### TEXT SECTION
####

Throw in a high-powered senator, (Lindsey Graham (R-SC), a woman to keep the argument from turning into a gender debacle (Kelly Ayotte (R- NH), and a wounded war vet who overuses his time as a prisoner of war in order to put a public face on perceived presidential cowardice (John McCain (R-AZ), and you've got the perfect recipe for a senate hold. (You can't make this stuff up).

Democrats and Susan Rice sacked when they had the chance to sac up and should have played their queen. Hillary Clinton has vowed to serve until her replacement has been confirmed. While the president should absolutely honor her wishes to get to work on her 2016 presidential campaign from which she jests she's immune, the Clintons are duty-driven citizens. She can wait for the next Senate recess. In 1992, President H.W. Bush appointed Lawrence Eagleburger as Secretary of State during a senate recess. President Obama could have done the same. That would have forced a straight up or down vote by the senate upon their return by the end of the next senate session, giving ample time for the “investigation” on Benghazi, and moving American diplomacy forward without sacrificing a rook (John Kerry) which only serves to weaken an already weak Senate.

####

### Records excerpted from a collection
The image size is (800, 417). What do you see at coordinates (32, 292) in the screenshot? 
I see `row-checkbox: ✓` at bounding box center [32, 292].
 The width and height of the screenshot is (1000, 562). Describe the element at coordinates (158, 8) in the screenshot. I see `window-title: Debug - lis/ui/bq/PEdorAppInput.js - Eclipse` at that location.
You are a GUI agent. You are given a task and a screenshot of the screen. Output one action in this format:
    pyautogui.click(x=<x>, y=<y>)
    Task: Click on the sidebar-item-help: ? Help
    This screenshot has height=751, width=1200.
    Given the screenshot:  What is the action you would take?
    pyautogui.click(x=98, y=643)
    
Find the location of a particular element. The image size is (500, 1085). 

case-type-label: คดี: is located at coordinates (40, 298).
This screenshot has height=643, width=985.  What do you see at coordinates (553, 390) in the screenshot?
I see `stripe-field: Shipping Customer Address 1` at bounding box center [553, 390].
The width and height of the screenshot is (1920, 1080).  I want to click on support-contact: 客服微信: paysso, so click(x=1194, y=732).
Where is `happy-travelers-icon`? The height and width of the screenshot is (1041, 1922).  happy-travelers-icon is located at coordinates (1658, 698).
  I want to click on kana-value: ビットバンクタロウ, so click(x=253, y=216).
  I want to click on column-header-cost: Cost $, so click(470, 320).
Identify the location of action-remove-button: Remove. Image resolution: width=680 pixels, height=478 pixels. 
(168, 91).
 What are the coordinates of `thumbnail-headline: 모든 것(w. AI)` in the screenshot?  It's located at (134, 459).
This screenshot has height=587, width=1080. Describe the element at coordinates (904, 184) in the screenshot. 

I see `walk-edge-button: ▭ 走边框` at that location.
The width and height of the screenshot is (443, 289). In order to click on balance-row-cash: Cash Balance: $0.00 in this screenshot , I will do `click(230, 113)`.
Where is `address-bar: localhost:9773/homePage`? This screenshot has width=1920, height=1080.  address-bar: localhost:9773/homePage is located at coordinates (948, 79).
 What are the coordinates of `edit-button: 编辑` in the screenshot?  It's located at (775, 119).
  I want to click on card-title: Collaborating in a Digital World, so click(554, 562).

####

### EXERCISES TO COMPLETE
- 1) Name each senator in the Senate hold commentary whose party and state appear in parentheses, with those labels.
- 2) Pick up the Senate hold commentary after its final sentence and carry it on.

### ANSWERS TO THE TASKS
- 1)
Lindsey Graham (R-SC)
Kelly Ayotte (R-NH)
John McCain (R-AZ)

- 2)
Principle - driven politics is one thing. But when you are fighting an opponent whose only rule is “win,” sometimes, you have to grab your brass knuckles and take a swing. The choice to allow Susan Rice to step out of the nomination and to insert John Kerry weakens the United States Senate and in the final analysis leaves one question: When are the Democrats going to grow a set?